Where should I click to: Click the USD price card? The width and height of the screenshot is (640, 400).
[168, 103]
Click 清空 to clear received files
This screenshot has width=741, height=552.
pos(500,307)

· · · · ·

** Task details **
For this exercise, write all the records out again exactly.

** Problem solution **
Where should I click to: Click the USD price card? The width and height of the screenshot is (640, 400).
[168, 103]
Click 清空 to clear received files
This screenshot has width=741, height=552.
pos(500,307)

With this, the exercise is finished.